* **Your instructions**
The lines from the one containing "Task: Open Help via the question mark icon" to the end of the entries, both included, are what you need to transcribe exactly, without pictures and without anything else.

★ ★ ★ ★

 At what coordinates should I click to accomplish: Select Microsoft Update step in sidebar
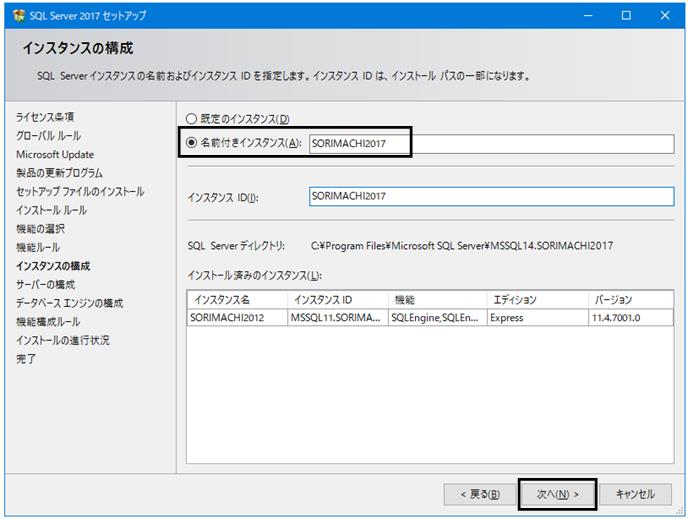pyautogui.click(x=55, y=154)
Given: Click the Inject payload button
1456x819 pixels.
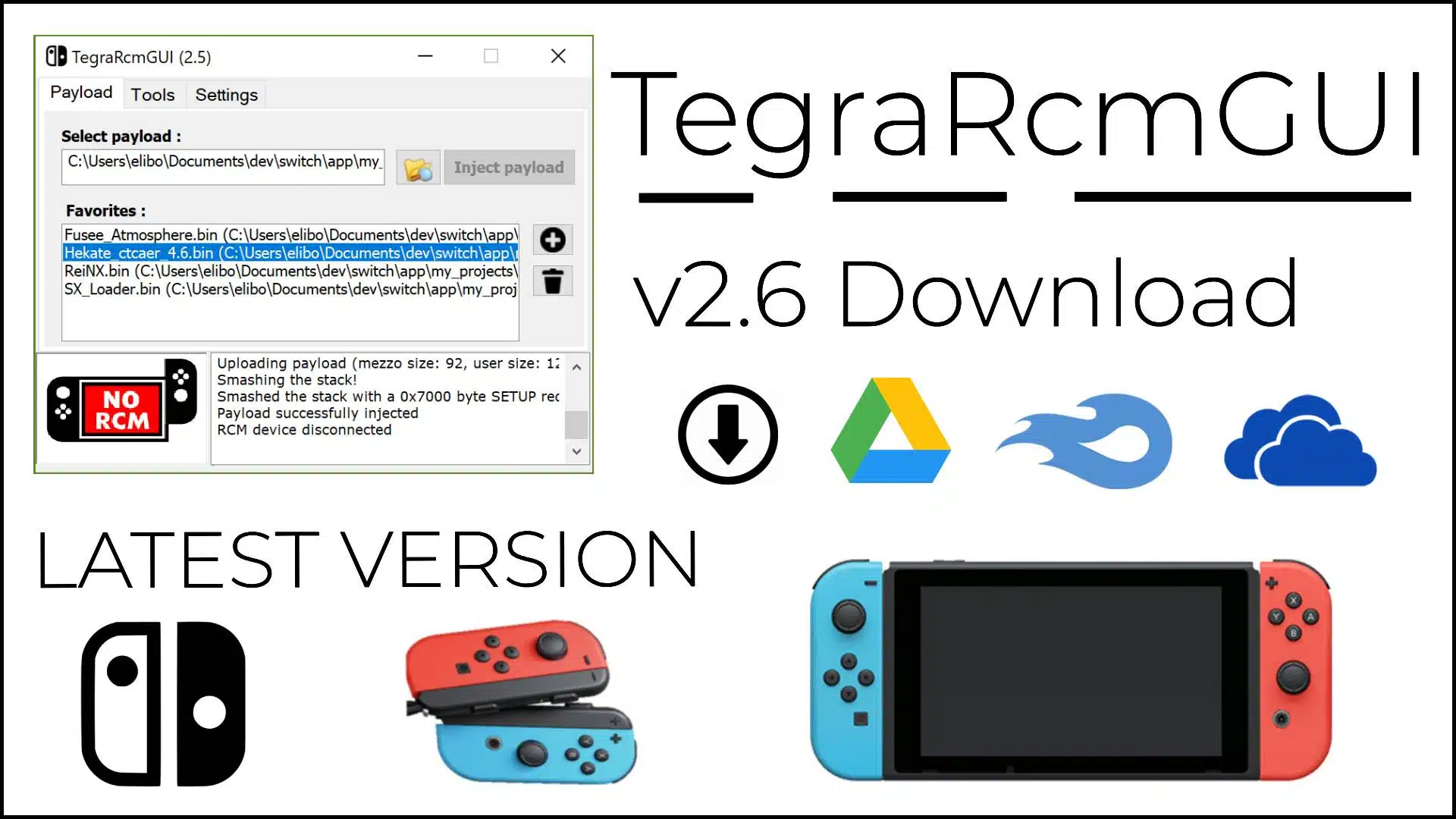Looking at the screenshot, I should pyautogui.click(x=508, y=167).
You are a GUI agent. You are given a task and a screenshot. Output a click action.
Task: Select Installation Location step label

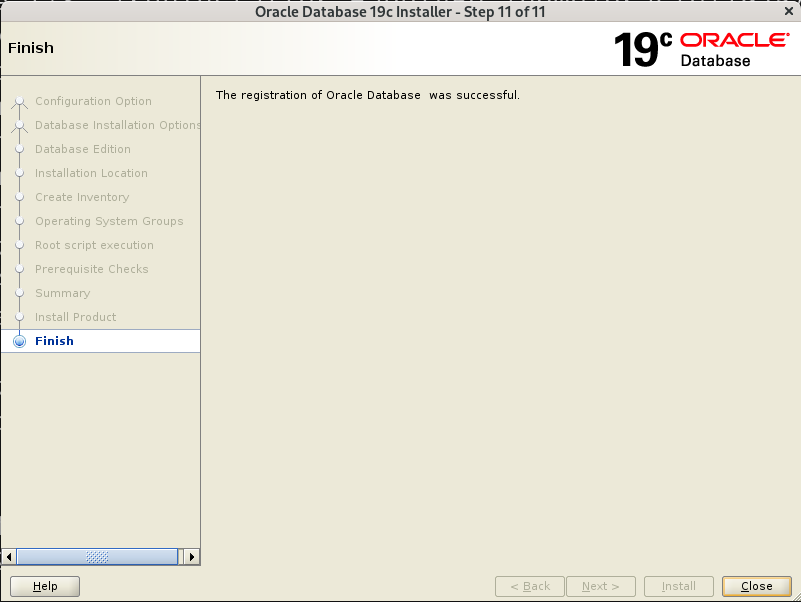91,173
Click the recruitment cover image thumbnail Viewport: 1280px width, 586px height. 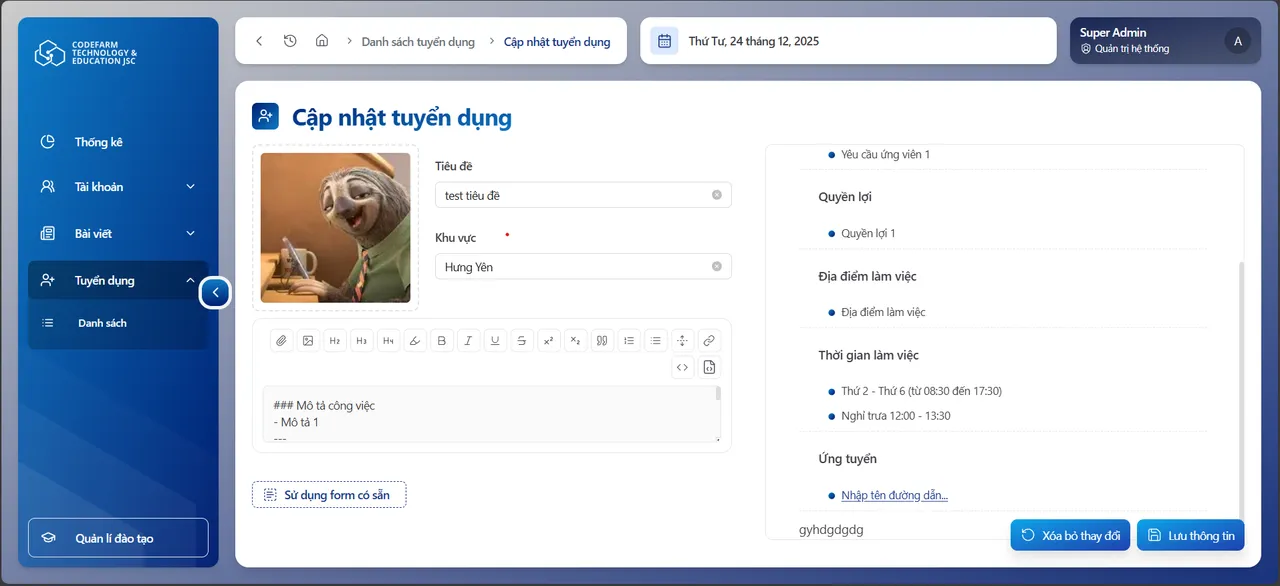coord(335,227)
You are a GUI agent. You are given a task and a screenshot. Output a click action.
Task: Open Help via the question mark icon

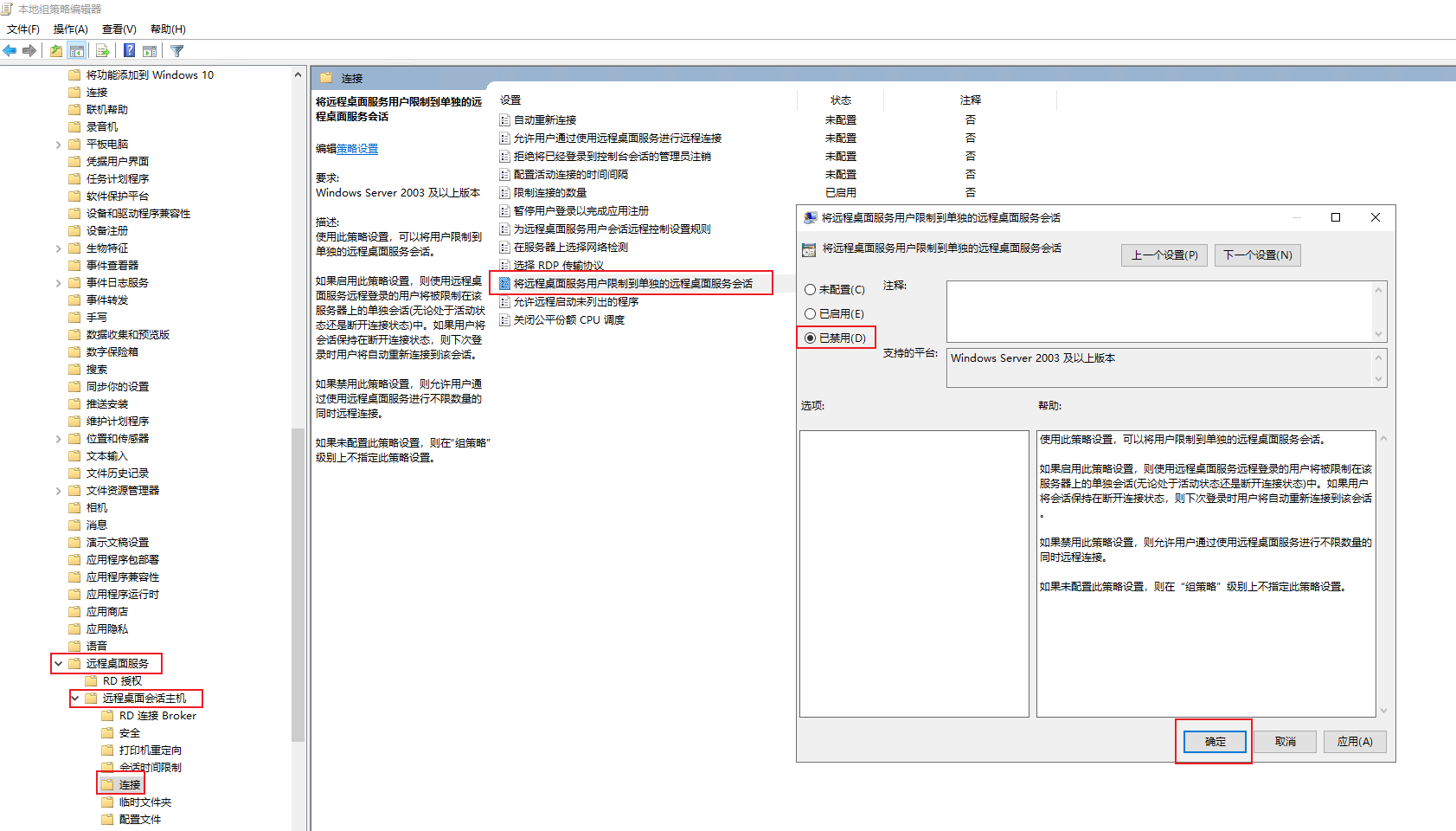[129, 51]
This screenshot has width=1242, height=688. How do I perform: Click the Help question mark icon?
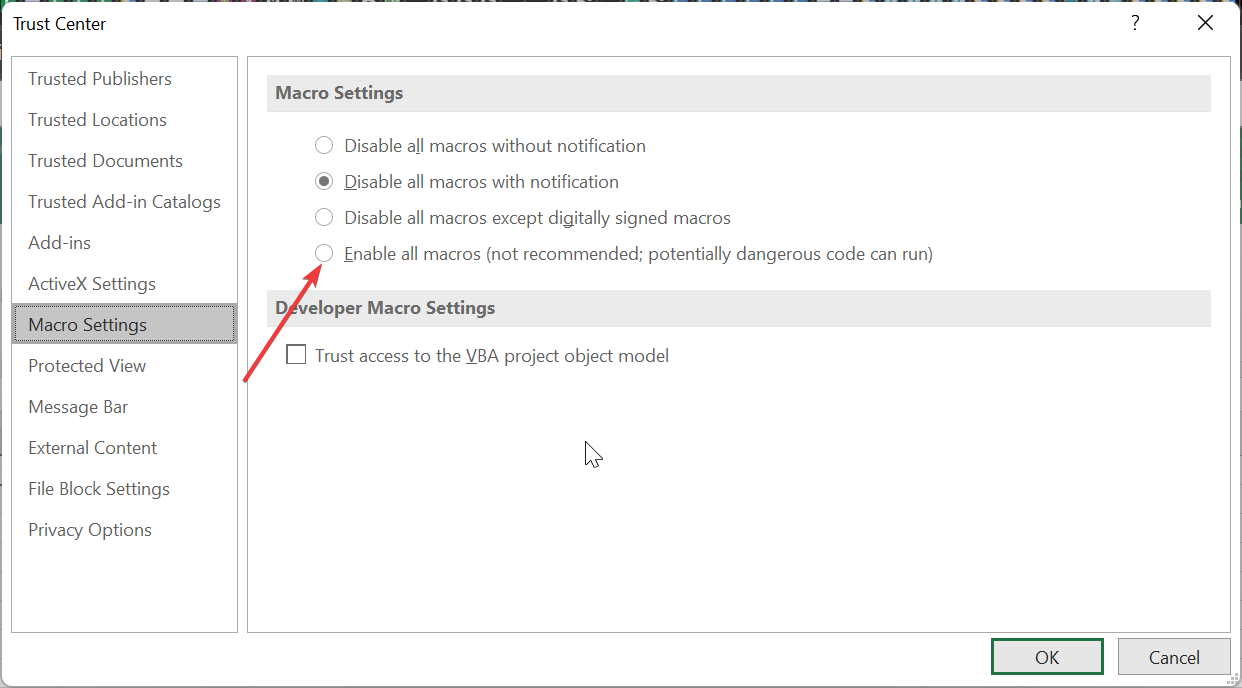coord(1135,23)
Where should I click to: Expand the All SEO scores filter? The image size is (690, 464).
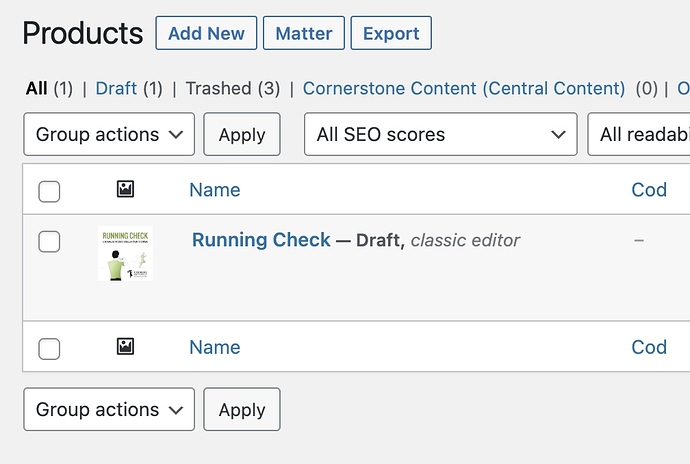pos(440,135)
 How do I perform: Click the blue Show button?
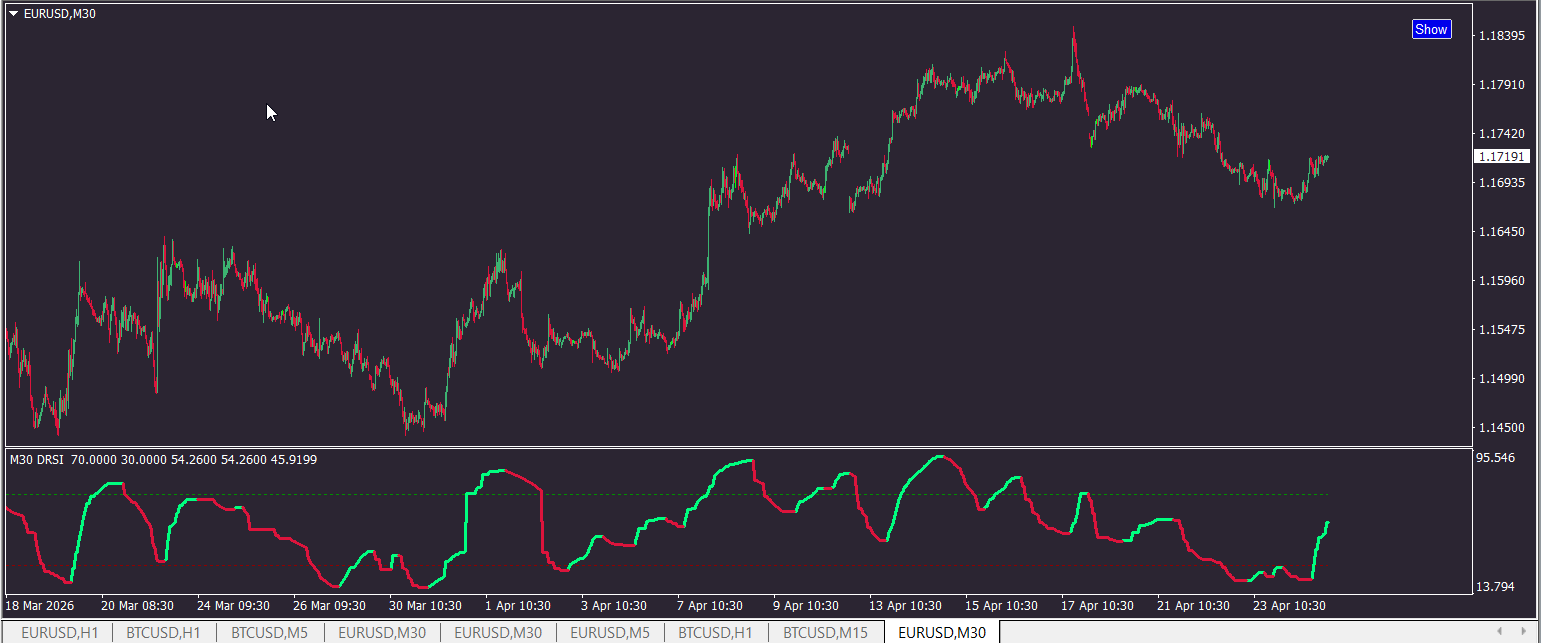click(x=1431, y=29)
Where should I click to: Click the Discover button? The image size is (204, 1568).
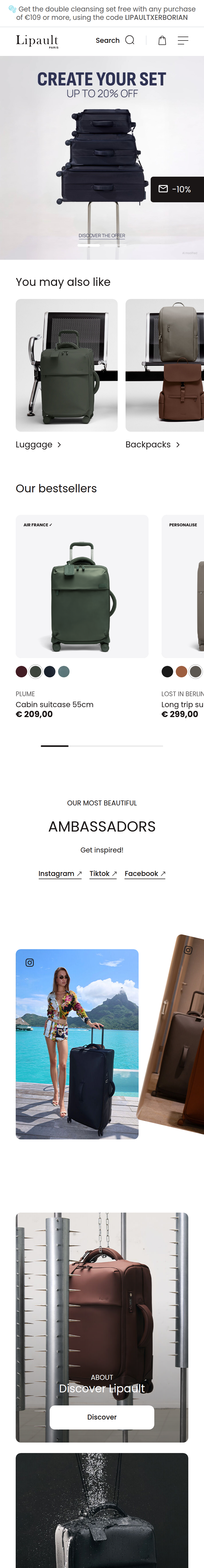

★ ★ ★ ★

* **Exercise output**
Task: Open Help via the question mark icon

[129, 51]
This screenshot has width=1242, height=688. How do I perform: Click the Help question mark icon?
coord(1135,23)
Where should I click to: Expand the All SEO scores filter? The image size is (690, 464).
pos(440,135)
 How do I perform: Click the blue Show button?
click(x=1431, y=29)
Where should I click to: Click the Discover button? The image size is (204, 1568).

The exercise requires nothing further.